Characteristics of a Well-adjusted Person

  • Awareness of his own strength and limitation
  • Respecting himself and others
  • An adequate level of aspiration
  • Satisfaction of basic needs
  • Absence of a critical or fault-finding attitude
  • Flexibility in behavior
  • The capacity to deal with adverse circumstances.
  • A realistic perception of the world.
  • A feeling of case with his surroundings.
  • A balanced philosophy of life.

A counselor’s approach is a reflection of his/her training and coaching philosophy.

For example, a person trained in behaviorism will view a client’s behavior as a function of reward and punishment systems. The Behavioral Counselor will primarily focus on how behavior is impacted by environmental factors, as opposed to thoughts or unconscious motivations.

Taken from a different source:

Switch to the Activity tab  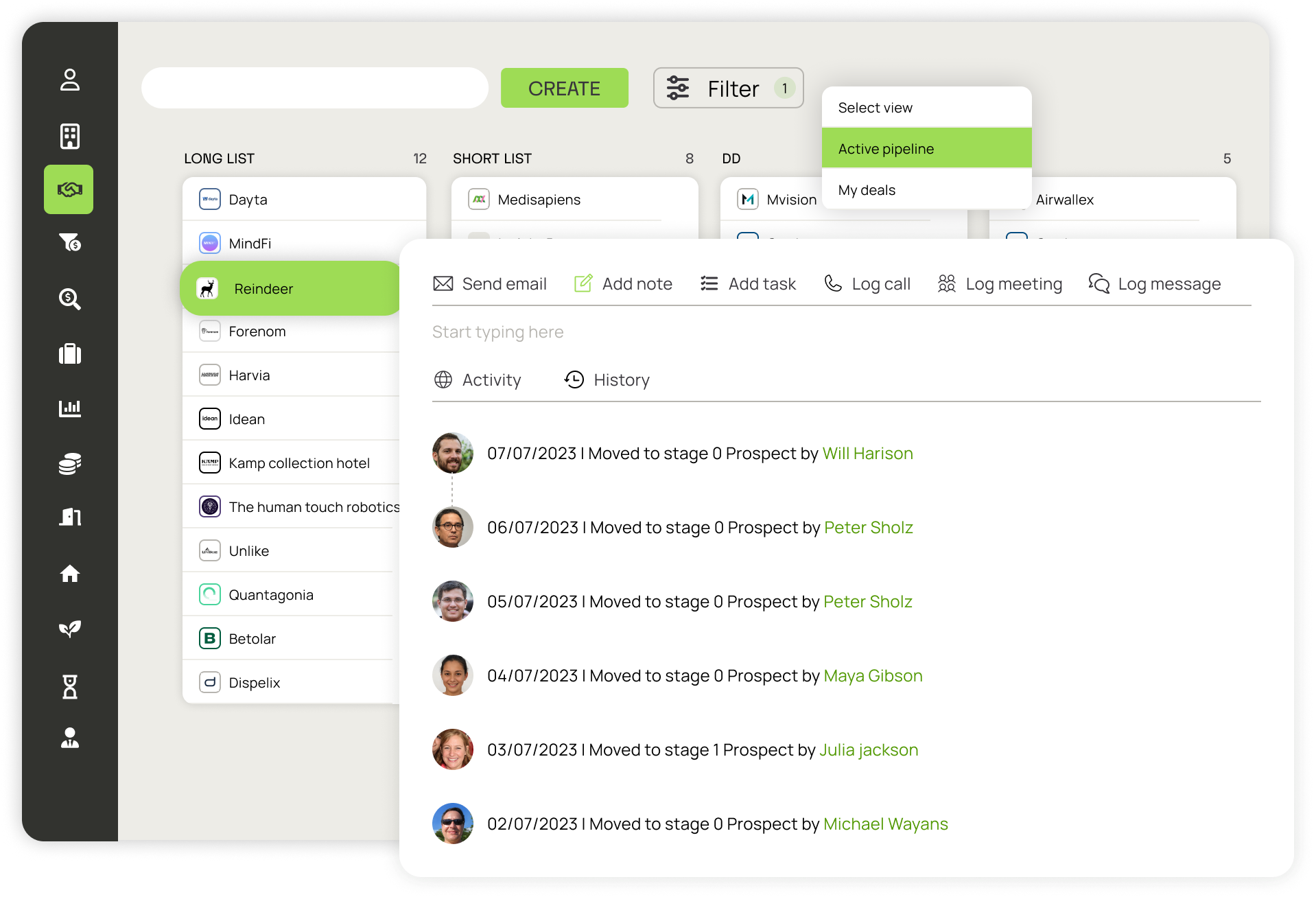tap(478, 380)
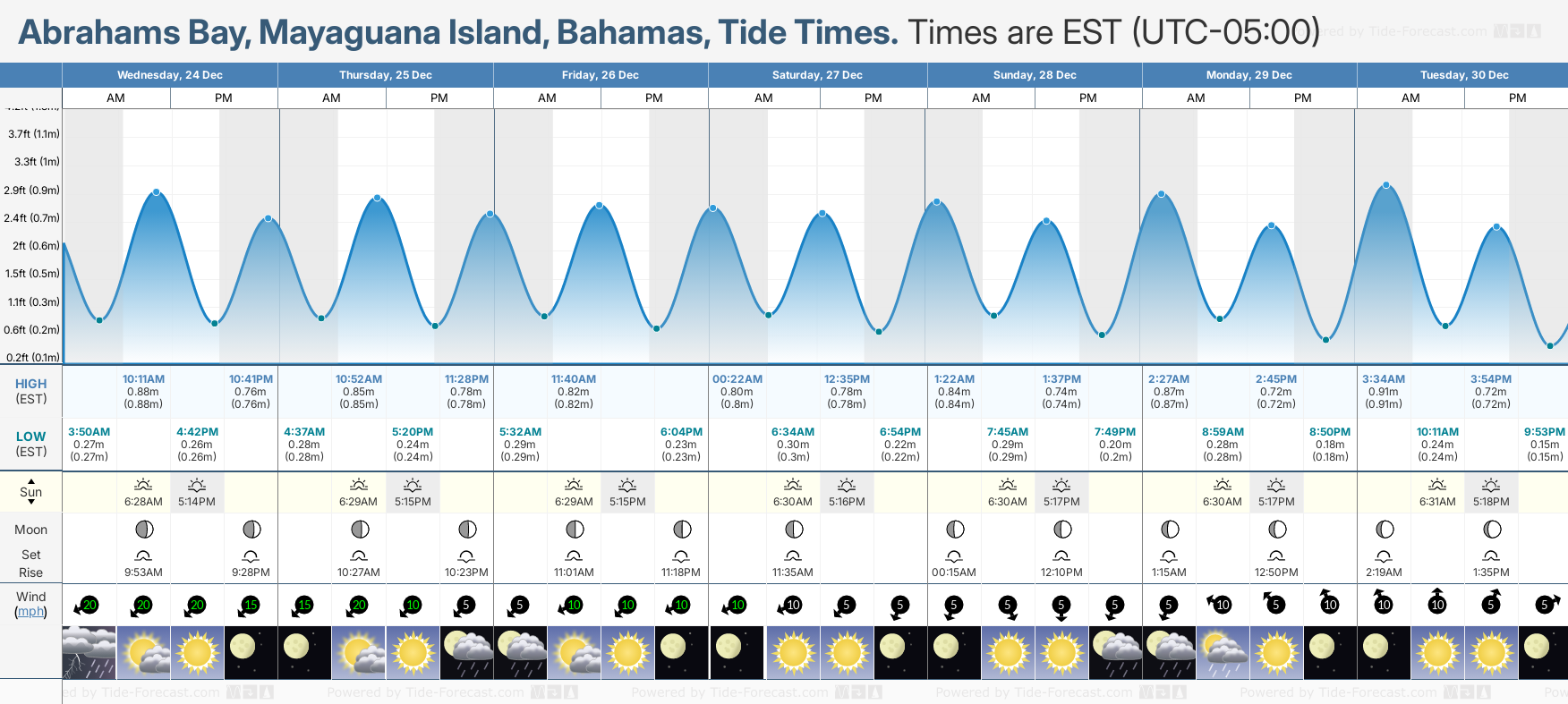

Counseling approaches and coaching styles also are differentiated by how therapists interact with clients. For example, Client-centered Counselors tend to focus on a client’s innate goodness and to use a nondirective style of interaction.

Generally speaking, counseling approaches are guided by theory and research—both of which inform the method of practice.

1. Psychodynamic Counseling

Psychodynamic counseling is probably the most well-known counseling approach.

Rooted in Freudian theory, this type of counseling involves building strong therapist-patient alliances.

The goal is to aid clients in developing the psychological tools needed to deal with complicated feelings and situations. Freud also was concerned with the impact of early experiences and unconscious drives on behavior. This focus is evident in the following quote:

The conscious mind may be compared to a fountain playing in the sun and falling back into the great subterranean pool of subconscious from which it rises

Sigmund Freud, Brainyquote.com

Some of the ways in which these drives are uncovered include dream interpretation, projective tests, hypnotism, and free association.

Historically, psychodynamic therapy was a lengthy process, but nowadays, it also is applied as a relatively short-term approach. Research has indicated effectiveness for both long- and short-term psychodynamic treatment for the treatment of psychiatric issues (e.g., Bögels, Wijts, & Oort et al., 2014; Knekt, Lindfors, & Härkänen, 2008; Leichsenring, Salzer, & Jaeger, 2009).

 

2. Interpersonal Counseling

Interpersonal counseling is a diagnosis-focused approach in which the client’s disorder is regarded as a medical illness that requires intervention (Markowitz & Weissman, 2004).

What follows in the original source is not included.